In two other cases, dogs in cargo were put on the wrong flights, including one sent to Japan rather than Kansas City.

The airline program focuses on the quality of cargo shipments, which are what the Transportation Department tracks for dead, injured or lost animals.

U.S. airlines transported 506,994 animals in cargo last year. United was the biggest transporter with 138,178 animals last year. United also had the most animals die aboard its planes during each of the last five years, including 18 of 24 animal deaths last year.

United changed its cabin policy to put bright-colored labels on animal containers starting this month. And the airline suspended reservations for its program for transporting animals in cargo as it studies its operation until May 1.
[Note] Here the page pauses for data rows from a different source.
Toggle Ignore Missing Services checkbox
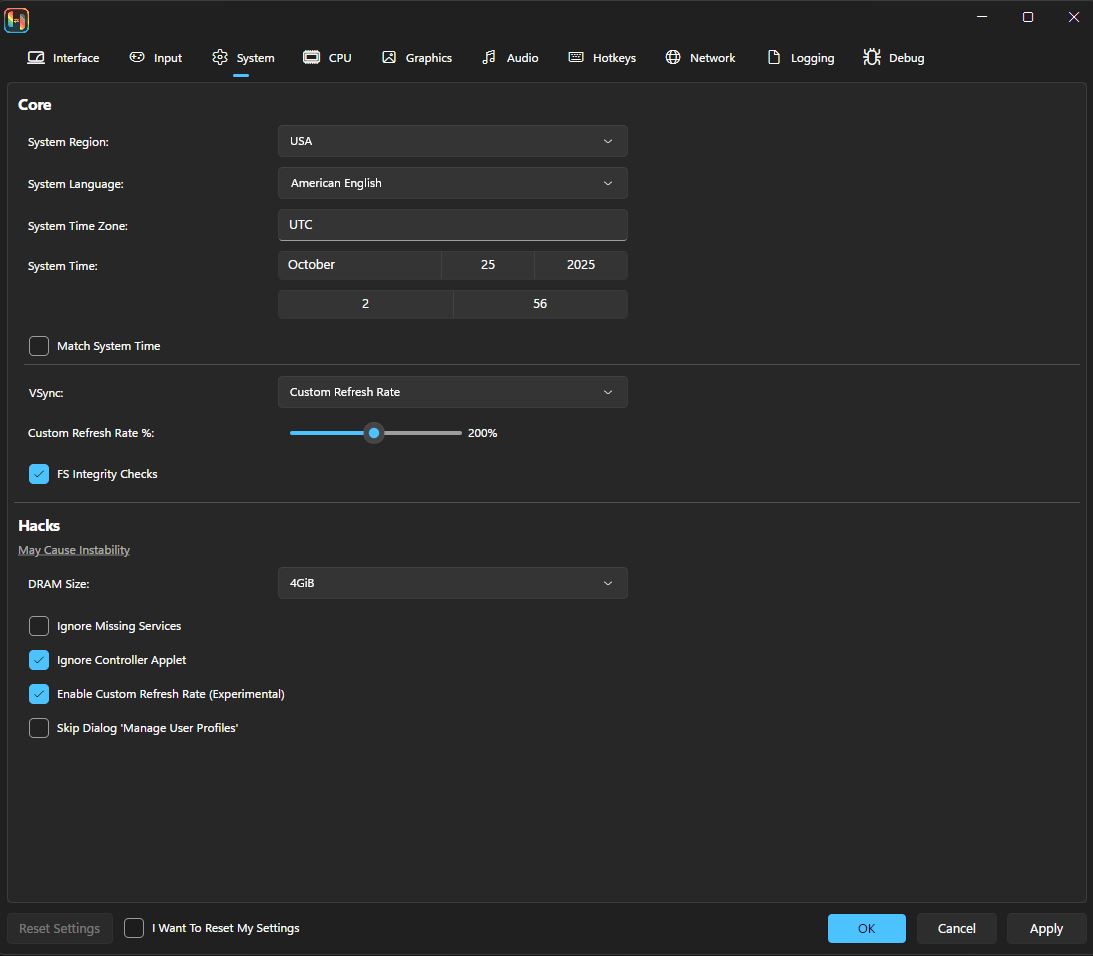The image size is (1093, 956). pos(39,626)
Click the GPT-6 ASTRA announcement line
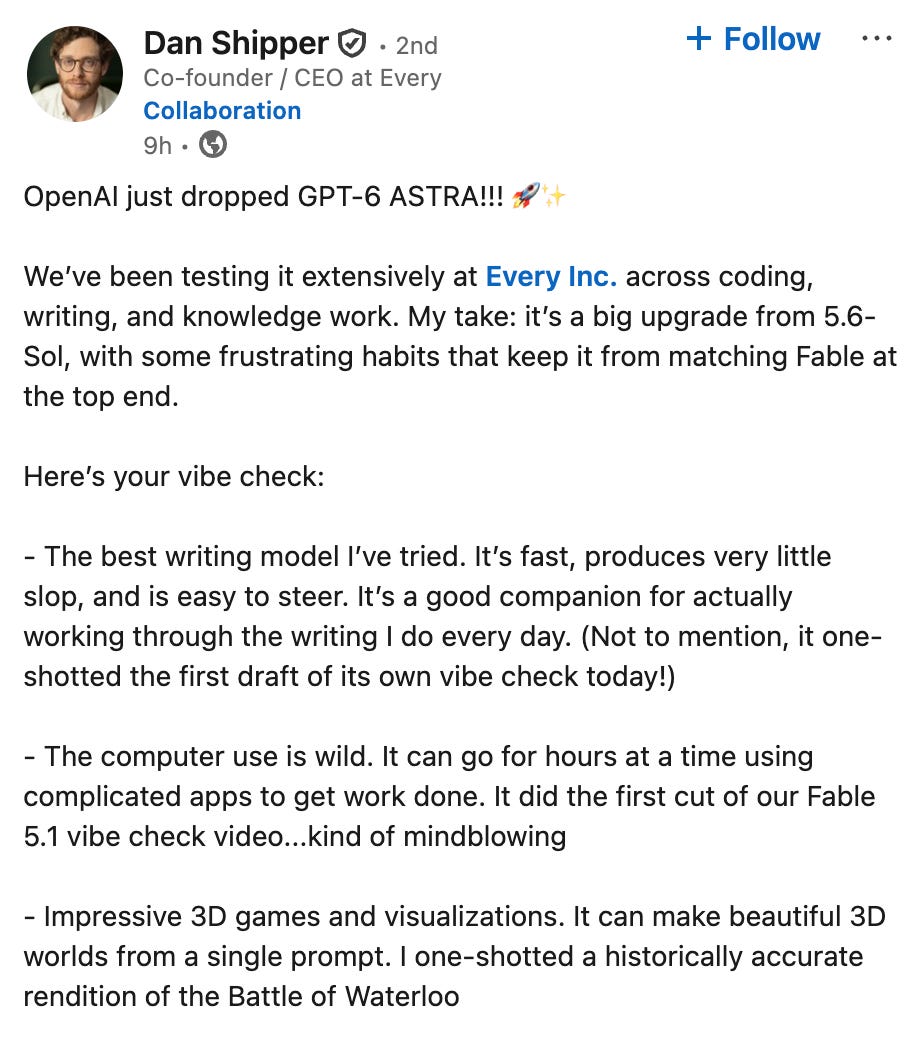The height and width of the screenshot is (1038, 924). [295, 197]
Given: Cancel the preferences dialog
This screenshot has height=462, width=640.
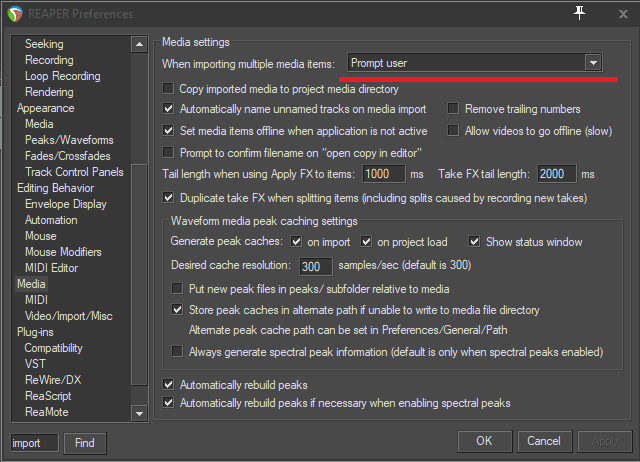Looking at the screenshot, I should [x=543, y=441].
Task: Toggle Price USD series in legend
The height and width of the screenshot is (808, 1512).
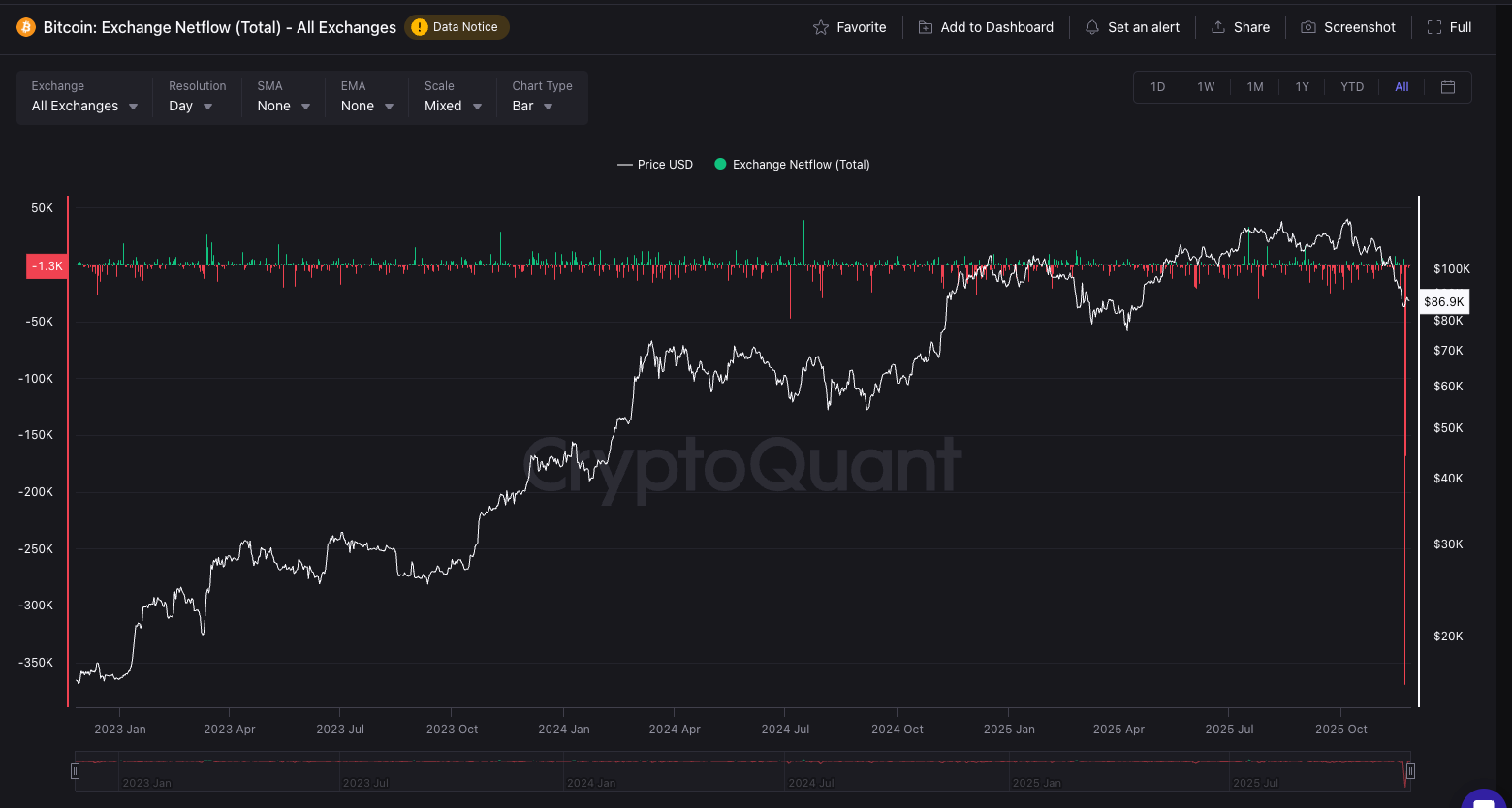Action: click(x=656, y=165)
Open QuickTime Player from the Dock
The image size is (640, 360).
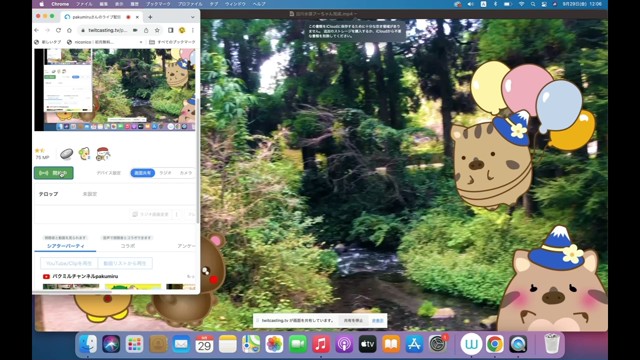tap(518, 344)
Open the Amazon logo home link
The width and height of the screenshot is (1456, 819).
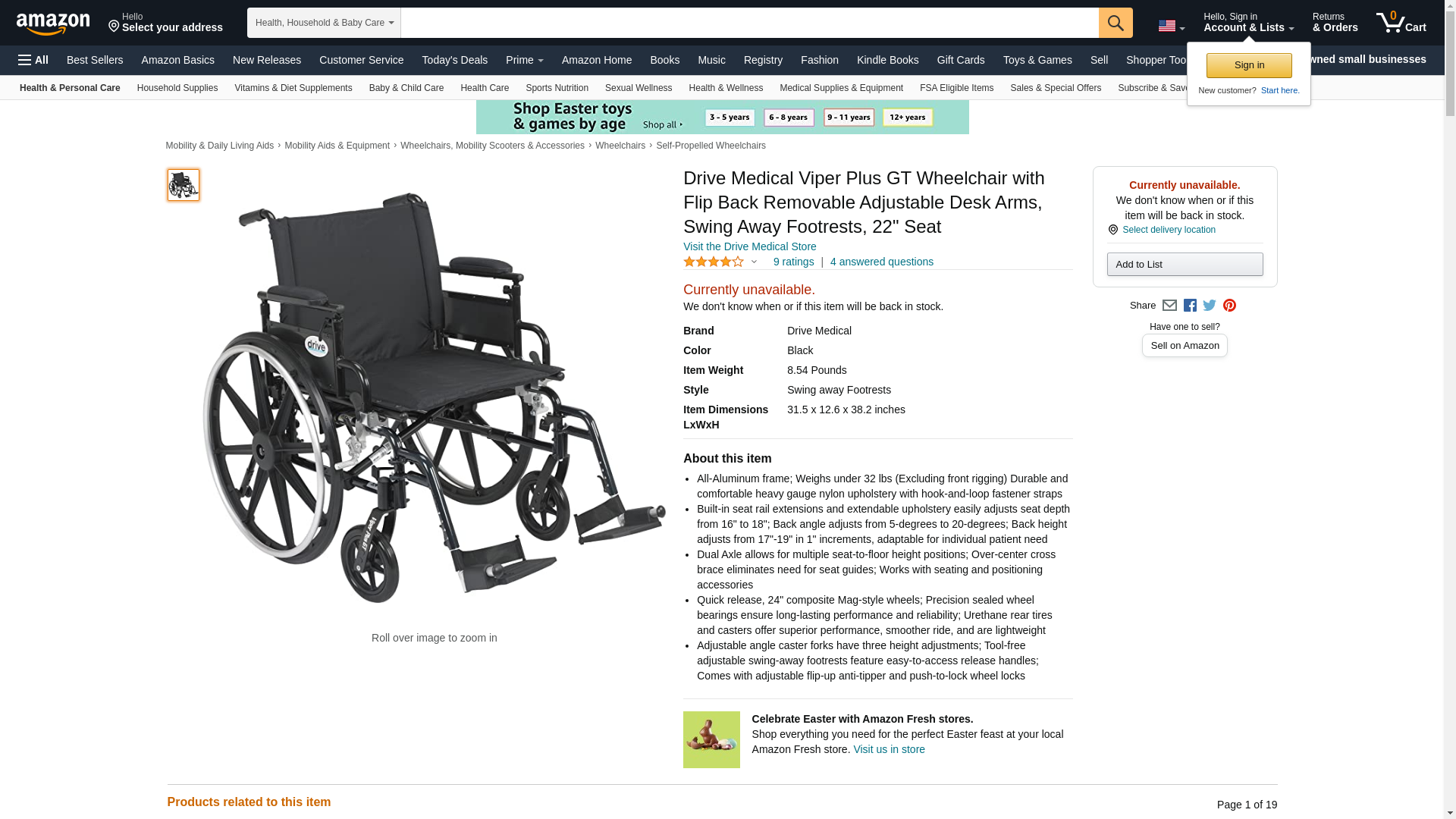53,24
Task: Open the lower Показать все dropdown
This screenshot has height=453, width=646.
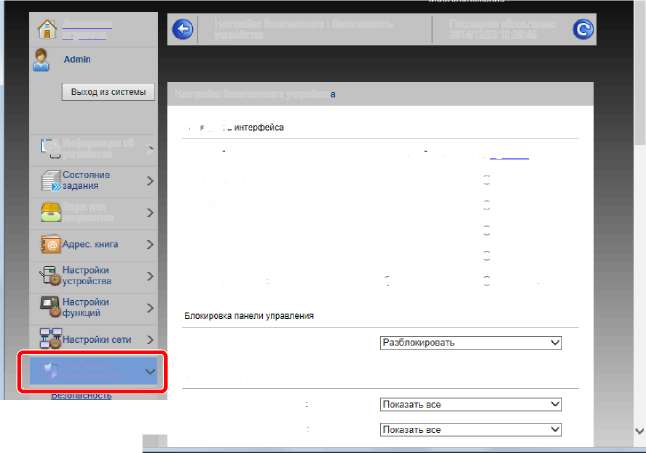Action: tap(471, 429)
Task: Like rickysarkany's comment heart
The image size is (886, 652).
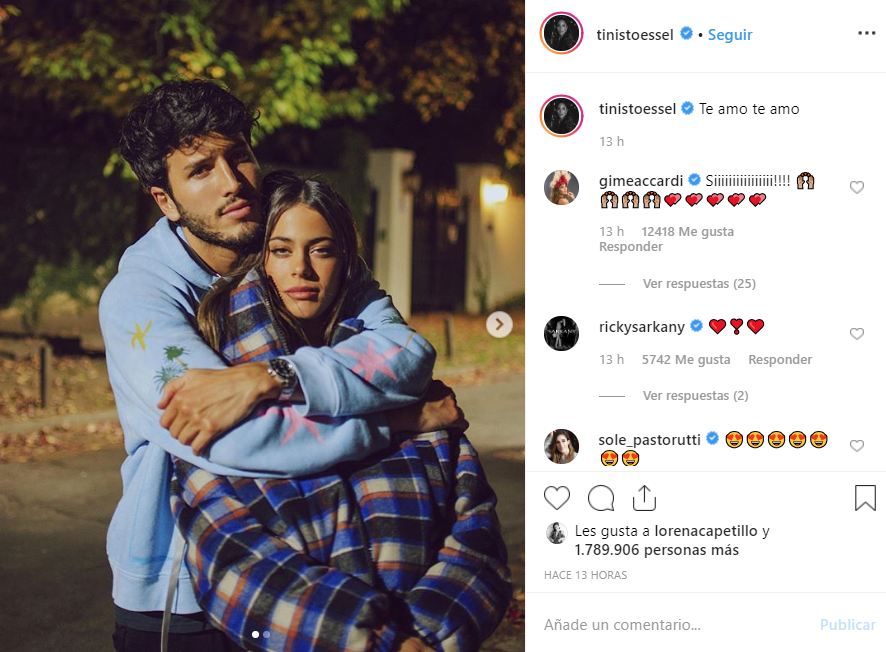Action: (x=857, y=333)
The international airline program is called the Center of Excellence for Independent Validators for Live Animals Logistics. The program to create benchmarks and certify best practices for transporting animals was modeled after one to ensure quality standards for temperature-sensitive health care shipments.

The certification program adds to the airline group’s program of regulations for live animals, including requirements for handling and labeling, the documentation required and a comprehensive classification of the needs of thousands of species. The certification program is open to each part of the industry dealing with animals, including airlines, airports and ground handlers.

The program was developed with industry experts including veterinarians, animal-welfare experts and government officials. Two officials that helped create the program were from London’s Heathrow Animal Reception Center and Air Canada Cargo.

Last year, 16,000 dogs and cats, 400 horses, 2,000 birds, 200,000 reptiles and 28 million fish passed through Heathrow’s center, according to Robert Quest, assistant director for port health and public protection.

“Ensuring the safety and welfare of animals is our main priority,” Quest said.

Tim Strauss, vice president of Air Canada Cargo, said transporting animals is complex and highly planned, whether for pets, a flock of sheep relocating overseas or zoo animals traveling for conservation efforts.

“Ensuring that animals travel in safe, healthy and humane conditions requires coordination across the supply chain,” Strauss said.